Perry, Anne «Meurtre en écho» (2017)

23ème enquête de William Monk

Sorti le 17 aout 2017

Résumé : Le commandant Monk a déjà vu la mort. Trop souvent de près. Mais le meurtre de ce Hongrois, retrouvé dans un entrepôt du bord de la Tamise, s’avère aussi cruel qu’atypique. Doigts disloqués, lèvres découpées, cadavre transpercé d’une baïonnette et entouré de dix-sept bougies éteintes dans le sang… Tout évoque un rituel glaçant qui place d’emblée ce crime loin des mobiles habituels. Tandis que sa femme Hester essaie d’aider un homme surgi de son passé qui se trouve mêlé à l’affaire, Monk tente de pénétrer la petite communauté hongroise londonienne, repliée sur elle-même. Et alors que le premier meurtre rituel se mue en une série terrifiante, il va lui falloir combattre la défiance, l’hostilité et les menaces de ceux qu’il est censé protéger.

Mon avis : Un des plus réussis. Comme chaque fois, je ne résiste pas. Cette fois les héros sont Esther, Monk et leur « Fils adoptif » Scuff qui assiste le Docteur des pauvres, Crow dans son dispensaire. Surgit un fantôme du passé d’Esther, un chirurgien qui était avec elle en Crimée… Plongeon dans un passé enfoui, tant pour Esther que pour les proches. La problématique principale qui lie tous les principaux protagonistes… des faits refoulés, oubliés, des cauchemars relatifs à des pans du passé. Ajouté à ces problématiques un assassin décime la communauté hongroise… crime raciste ? crime rituel ? crime religieux ? règlement de compte personnel ? Difficile d’enquêter au milieu d’une population qui parle principalement le hongrois……

Extraits :

Cet homme était correct, mais c’était un étranger quand même.

Mais… plus on tient à quelque chose, plus on risque de souffrir.

Si vous rêviez d’un métier prévisible et sans histoire, vous auriez dû devenir comptable. Ou marchand de légumes.

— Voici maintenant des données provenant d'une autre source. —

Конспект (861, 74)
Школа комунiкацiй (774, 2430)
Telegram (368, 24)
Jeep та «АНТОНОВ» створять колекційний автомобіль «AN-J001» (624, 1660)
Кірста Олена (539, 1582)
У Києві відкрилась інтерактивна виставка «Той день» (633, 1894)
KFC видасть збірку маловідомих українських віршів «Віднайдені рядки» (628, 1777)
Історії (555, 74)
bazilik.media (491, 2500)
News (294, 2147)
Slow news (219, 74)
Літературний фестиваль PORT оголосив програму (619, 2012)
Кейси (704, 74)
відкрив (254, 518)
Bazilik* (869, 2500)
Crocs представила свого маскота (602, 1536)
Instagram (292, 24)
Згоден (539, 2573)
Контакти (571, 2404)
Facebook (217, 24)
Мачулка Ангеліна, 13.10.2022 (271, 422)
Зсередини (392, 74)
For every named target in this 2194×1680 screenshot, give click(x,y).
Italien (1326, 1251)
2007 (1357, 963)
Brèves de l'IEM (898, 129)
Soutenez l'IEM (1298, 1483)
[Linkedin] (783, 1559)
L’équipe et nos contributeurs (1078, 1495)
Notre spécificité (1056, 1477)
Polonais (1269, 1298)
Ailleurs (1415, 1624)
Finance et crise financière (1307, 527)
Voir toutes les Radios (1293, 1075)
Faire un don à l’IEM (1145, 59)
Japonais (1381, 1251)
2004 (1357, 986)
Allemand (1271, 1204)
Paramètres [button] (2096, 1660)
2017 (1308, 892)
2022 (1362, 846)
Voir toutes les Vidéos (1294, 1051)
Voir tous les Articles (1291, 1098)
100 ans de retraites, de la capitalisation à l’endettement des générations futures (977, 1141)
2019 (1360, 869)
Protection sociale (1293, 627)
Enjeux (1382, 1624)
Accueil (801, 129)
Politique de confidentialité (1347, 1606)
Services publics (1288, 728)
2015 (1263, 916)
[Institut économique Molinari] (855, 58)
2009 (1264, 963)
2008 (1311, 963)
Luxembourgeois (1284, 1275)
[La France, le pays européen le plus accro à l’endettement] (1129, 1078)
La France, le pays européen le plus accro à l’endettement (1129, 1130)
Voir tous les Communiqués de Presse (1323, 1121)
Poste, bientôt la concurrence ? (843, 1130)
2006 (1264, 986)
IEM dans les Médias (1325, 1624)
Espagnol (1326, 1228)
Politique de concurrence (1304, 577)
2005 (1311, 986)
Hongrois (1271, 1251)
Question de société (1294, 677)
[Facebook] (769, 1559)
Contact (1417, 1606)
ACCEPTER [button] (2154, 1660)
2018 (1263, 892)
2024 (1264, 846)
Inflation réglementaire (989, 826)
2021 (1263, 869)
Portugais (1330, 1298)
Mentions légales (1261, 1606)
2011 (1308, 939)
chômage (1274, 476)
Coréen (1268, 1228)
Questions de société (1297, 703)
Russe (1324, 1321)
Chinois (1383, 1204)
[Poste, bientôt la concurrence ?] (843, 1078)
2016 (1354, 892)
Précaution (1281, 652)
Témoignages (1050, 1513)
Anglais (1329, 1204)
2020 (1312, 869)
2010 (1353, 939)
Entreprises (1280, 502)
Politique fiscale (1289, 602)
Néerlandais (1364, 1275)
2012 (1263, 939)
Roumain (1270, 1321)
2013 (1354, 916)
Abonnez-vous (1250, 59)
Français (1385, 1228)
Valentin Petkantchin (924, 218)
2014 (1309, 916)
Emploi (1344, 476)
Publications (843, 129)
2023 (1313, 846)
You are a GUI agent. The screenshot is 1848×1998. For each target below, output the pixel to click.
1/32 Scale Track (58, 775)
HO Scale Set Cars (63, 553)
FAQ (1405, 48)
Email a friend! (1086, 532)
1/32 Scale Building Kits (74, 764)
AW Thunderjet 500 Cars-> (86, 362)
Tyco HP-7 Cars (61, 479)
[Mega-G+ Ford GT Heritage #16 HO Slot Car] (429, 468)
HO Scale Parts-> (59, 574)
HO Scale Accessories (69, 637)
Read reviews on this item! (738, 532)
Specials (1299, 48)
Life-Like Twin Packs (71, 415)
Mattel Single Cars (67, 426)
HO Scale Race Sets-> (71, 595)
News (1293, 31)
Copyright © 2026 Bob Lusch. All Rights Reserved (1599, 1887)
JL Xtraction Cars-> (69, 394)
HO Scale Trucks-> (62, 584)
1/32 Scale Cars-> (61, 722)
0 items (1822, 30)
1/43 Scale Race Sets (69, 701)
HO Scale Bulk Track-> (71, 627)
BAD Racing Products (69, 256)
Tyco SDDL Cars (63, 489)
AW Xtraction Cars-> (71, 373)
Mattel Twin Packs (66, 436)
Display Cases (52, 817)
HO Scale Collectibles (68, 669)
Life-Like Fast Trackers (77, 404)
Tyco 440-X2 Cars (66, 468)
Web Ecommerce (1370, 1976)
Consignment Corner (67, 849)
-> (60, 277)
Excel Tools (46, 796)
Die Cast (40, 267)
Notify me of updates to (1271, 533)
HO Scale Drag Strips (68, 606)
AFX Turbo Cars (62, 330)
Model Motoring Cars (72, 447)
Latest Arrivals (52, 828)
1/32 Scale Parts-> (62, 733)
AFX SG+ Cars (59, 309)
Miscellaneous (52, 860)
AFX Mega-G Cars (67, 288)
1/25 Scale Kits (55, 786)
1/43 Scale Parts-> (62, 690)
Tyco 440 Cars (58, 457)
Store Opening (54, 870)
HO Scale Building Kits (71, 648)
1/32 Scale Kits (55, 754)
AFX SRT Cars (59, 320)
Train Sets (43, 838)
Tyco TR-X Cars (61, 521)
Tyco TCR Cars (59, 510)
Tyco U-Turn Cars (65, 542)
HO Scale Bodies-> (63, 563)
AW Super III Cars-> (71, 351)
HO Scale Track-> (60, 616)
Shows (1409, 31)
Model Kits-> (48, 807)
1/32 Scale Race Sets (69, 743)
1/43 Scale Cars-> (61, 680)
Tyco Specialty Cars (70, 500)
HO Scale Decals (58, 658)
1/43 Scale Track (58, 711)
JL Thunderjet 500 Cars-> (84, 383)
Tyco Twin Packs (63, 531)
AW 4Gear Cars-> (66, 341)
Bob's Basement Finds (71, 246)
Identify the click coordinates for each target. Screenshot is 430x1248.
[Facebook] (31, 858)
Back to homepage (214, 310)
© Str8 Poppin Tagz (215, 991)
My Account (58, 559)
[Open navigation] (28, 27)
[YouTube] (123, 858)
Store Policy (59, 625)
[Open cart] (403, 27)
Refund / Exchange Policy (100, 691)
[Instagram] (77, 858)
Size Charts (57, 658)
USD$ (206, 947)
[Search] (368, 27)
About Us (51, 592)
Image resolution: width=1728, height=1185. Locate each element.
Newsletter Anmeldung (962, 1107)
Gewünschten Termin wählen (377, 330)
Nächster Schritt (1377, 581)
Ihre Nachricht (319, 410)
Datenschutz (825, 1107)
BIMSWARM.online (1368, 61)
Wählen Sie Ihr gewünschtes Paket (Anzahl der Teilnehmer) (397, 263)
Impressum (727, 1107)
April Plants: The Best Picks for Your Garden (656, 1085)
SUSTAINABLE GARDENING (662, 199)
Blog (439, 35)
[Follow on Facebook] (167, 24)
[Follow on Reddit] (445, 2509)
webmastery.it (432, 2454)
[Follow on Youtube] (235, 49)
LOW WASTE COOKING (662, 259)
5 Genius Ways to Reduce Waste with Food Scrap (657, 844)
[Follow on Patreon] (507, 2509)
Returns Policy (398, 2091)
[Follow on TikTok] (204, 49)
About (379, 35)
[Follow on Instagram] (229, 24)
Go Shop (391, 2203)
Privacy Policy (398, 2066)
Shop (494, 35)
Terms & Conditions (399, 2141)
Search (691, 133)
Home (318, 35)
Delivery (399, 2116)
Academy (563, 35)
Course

La douleur, la peur et même le simple embarras réduisaient bien des gens au silence.

Le violet symbolise le pouvoir, le pouvoir qu’on a sur autrui, un pouvoir ténébreux.

Il détestait les sociétés secrètes sous toutes leurs formes. Elles conféraient à leurs membres un pouvoir dont ils abusaient presque toujours.

Un lien naturel unissait ceux qui partageaient des racines et des souvenirs similaires, et surtout l’espoir complexe de construire une vie nouvelle dans un autre pays.

ils portaient le deuil de leurs certitudes, d’un passé et de lieux familiers, en oubliant parfois que ceux-ci étaient associés à des moments douloureux.

Certains parlent du passé comme s’il était toujours avec eux, comme un vêtement invisible. D’autres semblent vouloir s’en défaire, ne jamais regarder en arrière.

« Personne ne peut changer le passé, disait-il. L’avenir, si. Tout ce qu’on fait le façonne d’une manière ou d’une autre. »

Vivre le présent signifiait enterrer tout cela au fond de soi et sceller la porte, comme pour une cave où on ne voudrait plus jamais pénétrer. L’entrée cachée à dessein par un meuble placé devant.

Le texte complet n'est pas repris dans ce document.